The former CEO of Mt. Gox has claimed the plaintiff holding him liable for losses incurred after the exchange collapsed breached precedent by changing the claims in his complaint.
In a motion filed with the federal court of the Northern District of Illinois on Monday, Mark Karpeles claims Gregory Greene, who first sued in February 2014, changed the underlying basis for his claim in an attempt to “thwart” a motion calling for summary judgment.
Karpeles says Greene – who filed his initial complaint against Karpeles and Mt. Gox the day the exchange declared bankruptcy – violated court precedent by bringing a “host of new factual allegations” not alleged in the original class action complaint.

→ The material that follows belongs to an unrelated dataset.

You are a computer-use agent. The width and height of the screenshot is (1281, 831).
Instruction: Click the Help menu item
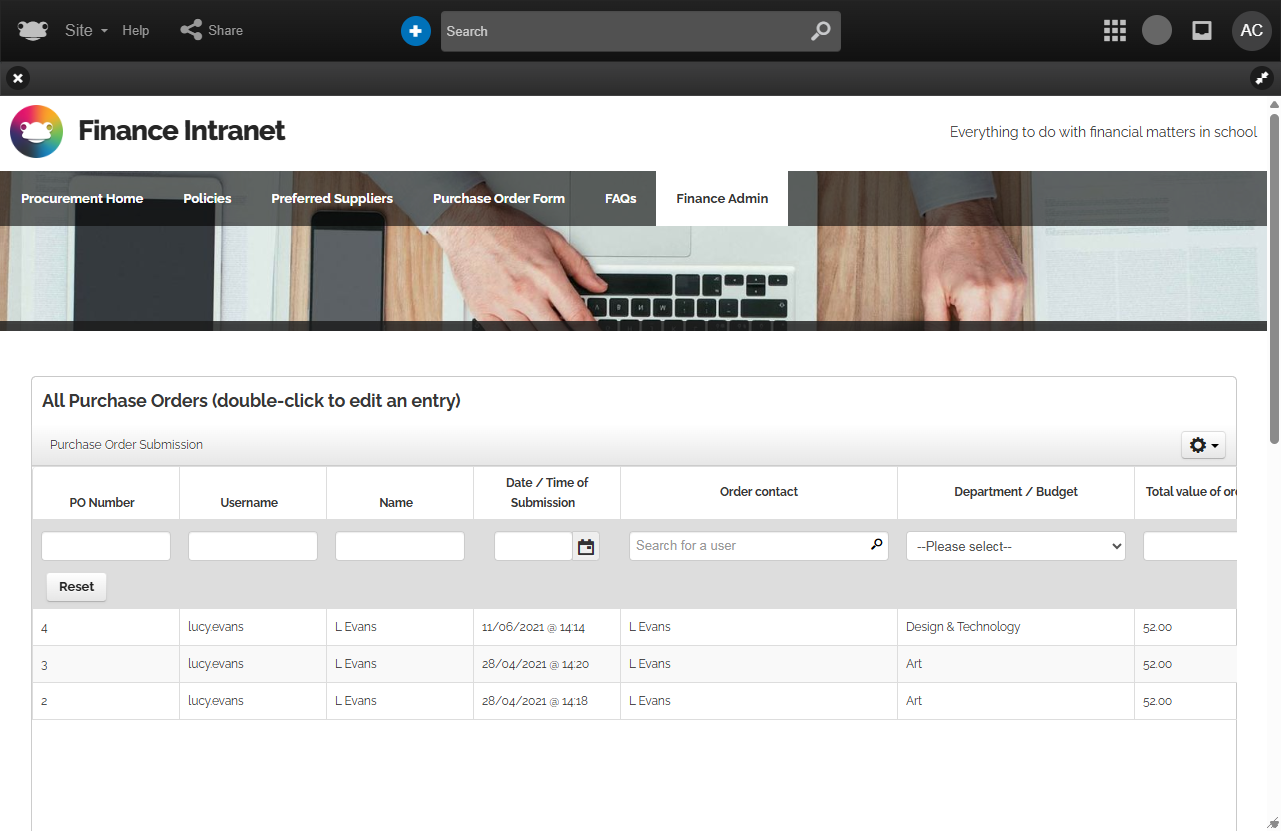pyautogui.click(x=136, y=30)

“Mr. Greene doomed his fraud claim by directly contradicting the underlying allegations in his Complaint of the purported fraud or deception during discovery,” reads the filing. “His addition of new allegations of fraud in response to a motion to summary judgment violates Seventh Circuit precedent.”

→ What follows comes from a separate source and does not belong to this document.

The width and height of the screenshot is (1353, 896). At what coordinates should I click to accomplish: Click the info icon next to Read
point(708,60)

Karpeles has accused Greene of attempting to change his claim so it could stand up to summary judgment – a motion allowing a presiding judge to rule on a case before it goes to trial and usually granted in cases where the outcome is considered a foregone conclusion.
Greene’s original complaint included three claims: the fraud claim, as well as since-dismissed counts of negligence and conversion. Some original allegations, like a purported statement on the Mt. Gox website claiming the exchange was useful as a safe place to store bitcoin, were renounced at the original deposition.
Last March, a judge refused a motion by Karpeles to stay the U.S. case. In a separate case brought forward in Japan, Karpeles was cleared of charges of embezzlement and breach of trust but found guilty of manipulating exchange data.